1. Silicate glass chemistry — why glass has a COE at all

Glass is an amorphous solid: a supercooled liquid that has cooled too quickly to form the ordered crystal lattice that characterizes minerals like quartz or feldspar. The structural backbone of soda-lime silicate glass — the family used in Bullseye (COE 90) and Spectrum/Oceanside (COE 96) fusing glass — is a three-dimensional network of SiO4 tetrahedra linked by bridging oxygen atoms. Each silicon atom bonds to four oxygen atoms; each oxygen atom bridges two silicon atoms. This continuous covalent network gives glass high viscosity near its melting point (preventing rapid crystallization) and high bond strength at room temperature (explaining hardness and brittleness).

Network-forming oxides are those that participate in this tetrahedral structure: SiO2 (primary, ~70% by weight in soda-lime glass), B2O3 (present in borosilicate glass and some Bullseye formulations, forms BO3 triangles or BO4 tetrahedra depending on composition), Al2O3 (forms AlO4 tetrahedra when charge-balanced by alkali oxides, increasing durability). Network-modifying oxides break bridging oxygen bonds: Na2O and K2O donate their oxygen atoms to the network, converting bridging oxygens to non-bridging oxygens (each Na+ or K+ ion sits in an interstitial site and is charge-balanced by one non-bridging oxygen). Non-bridging oxygens are more mobile than bridging oxygens, which is why adding soda (Na2O) lowers glass viscosity at a given temperature — it disrupts the rigid network. It also raises the coefficient of thermal expansion: the non-bridging oxygens allow greater vibrational amplitude of the network atoms with increasing temperature, meaning the glass expands more per degree than pure silica glass (which is almost entirely bridging oxygen and has a very low COE of approximately 0.55 × 10−6/°C compared to soda-lime’s ~9 × 10−6/°C).

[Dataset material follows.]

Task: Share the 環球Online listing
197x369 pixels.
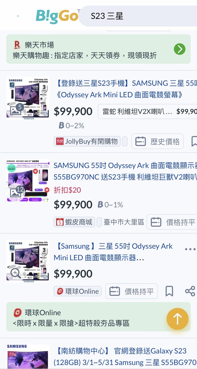Action: pyautogui.click(x=190, y=291)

Stabilizing oxides CaO, MgO, and BaO occupy modifier positions but introduce larger, higher-field-strength cations that stiffen the network around them, raising the glass transition temperature (Tg) and improving chemical durability without as much expansion increase as pure alkali modifiers. Bullseye glass uses a barium-containing formulation that contributes to its higher Tg (~520°C annealing point) compared to soda-lime window glass (~510°C). The specific oxide recipe determines exactly where the annealing point, strain point, softening point, and working point fall on the temperature scale — and these four temperatures define the kiln schedule. The coefficient of thermal expansion for any glass composition is the integral of the expansion rate across the temperature range from room temperature to the strain point, measured by push-rod dilatometry: a glass sample rod is heated at a controlled rate while a push-rod records dimensional change in real time, and the slope of the expansion-vs-temperature curve at each temperature gives the instantaneous COE. The reported single-number COE (e.g., 90 × 10−7/°C, often written as COE 90) is the average over the room-temperature-to-strain-point range.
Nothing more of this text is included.